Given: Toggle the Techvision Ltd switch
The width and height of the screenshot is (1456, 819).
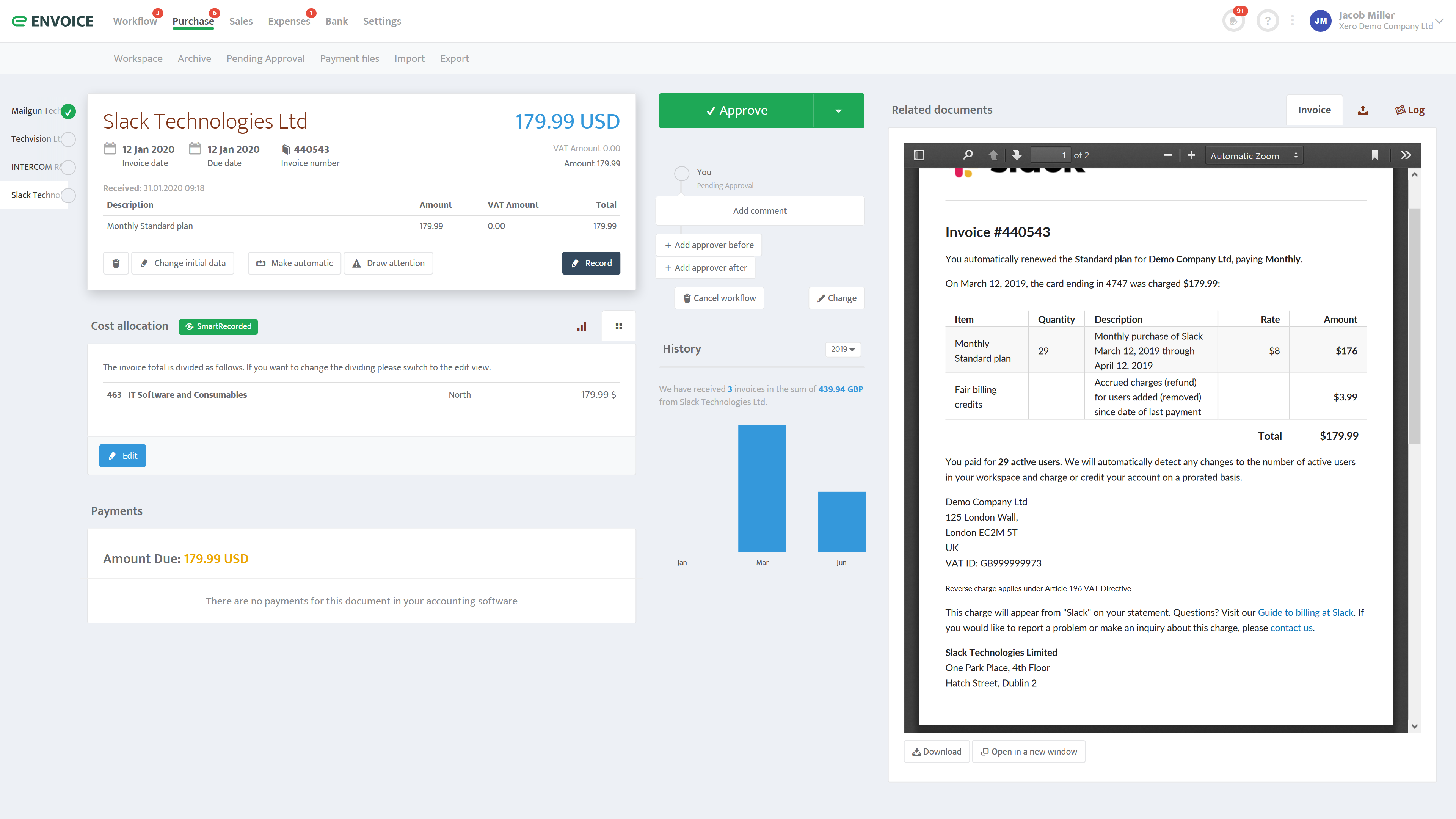Looking at the screenshot, I should pos(68,139).
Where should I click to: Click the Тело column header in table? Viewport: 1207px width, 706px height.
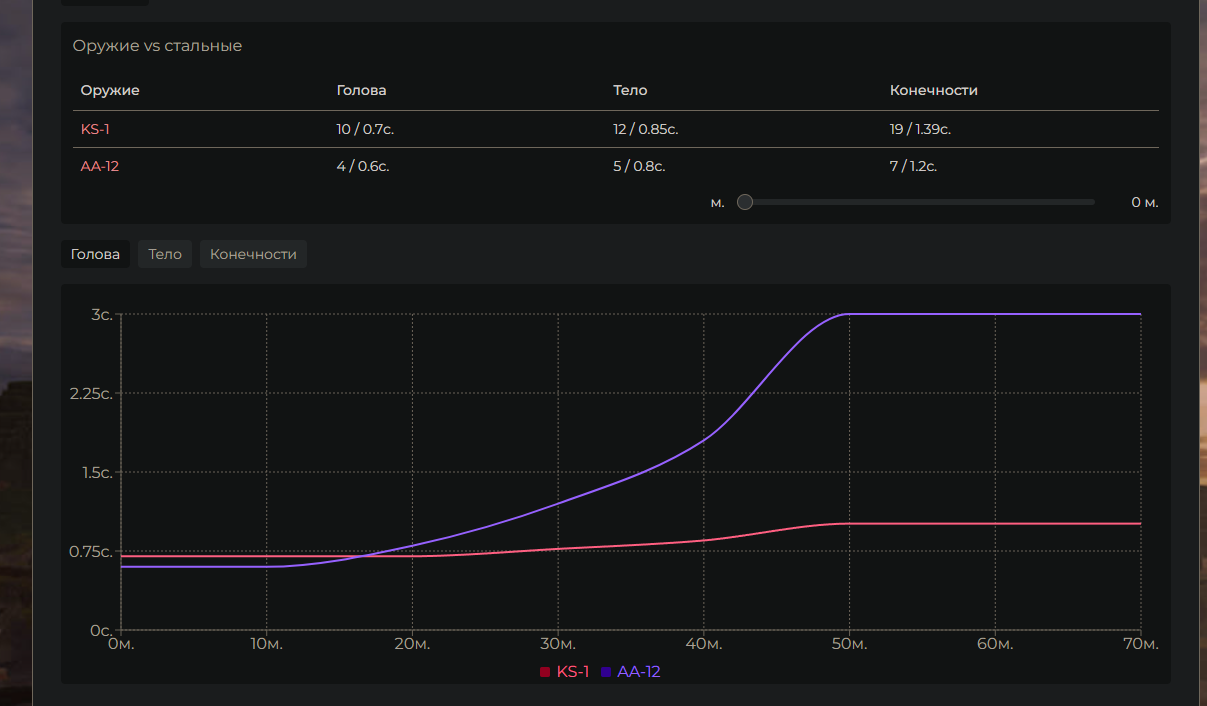(630, 90)
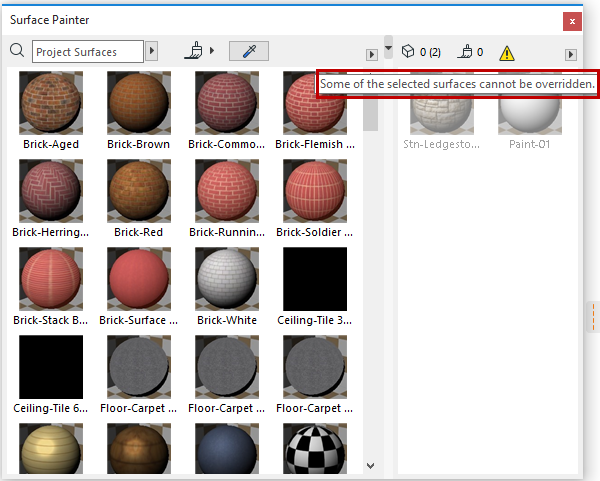Click the search magnifier icon
Image resolution: width=600 pixels, height=481 pixels.
click(x=17, y=51)
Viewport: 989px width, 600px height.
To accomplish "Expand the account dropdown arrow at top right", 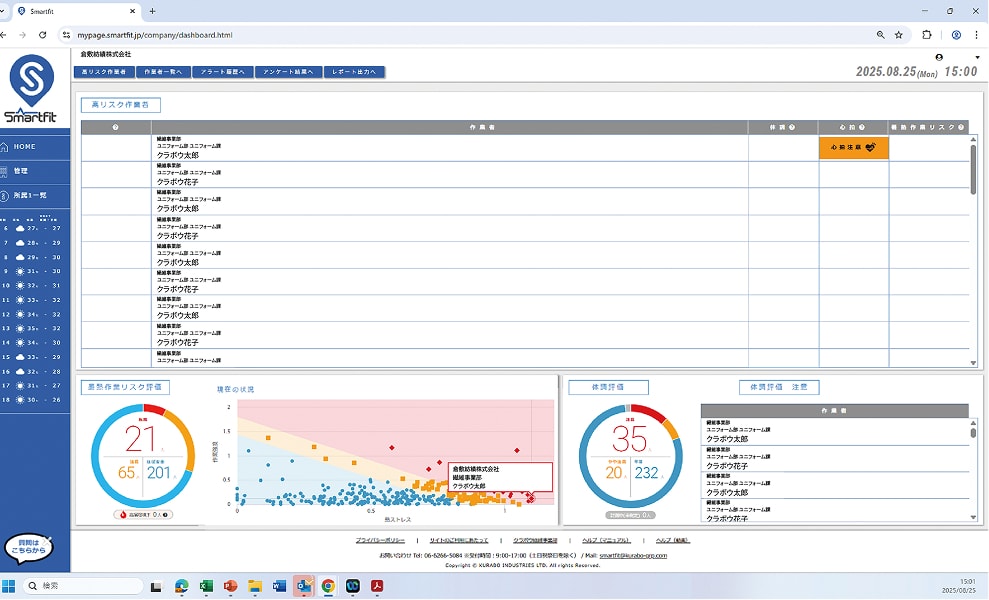I will tap(977, 57).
════════
__WORK ORDER__:
With the pictures left out, write out exactly the lines above from the one containing "Where should I" through the one containing "Viewport: 989px width, 600px height.".

__EXERCISE SOLUTION__:
Where should I click to: Click the Тело column header in table? Viewport: 1207px width, 706px height.
(630, 90)
Click the search magnifier icon
Image resolution: width=600 pixels, height=481 pixels.
click(x=17, y=51)
Viewport: 989px width, 600px height.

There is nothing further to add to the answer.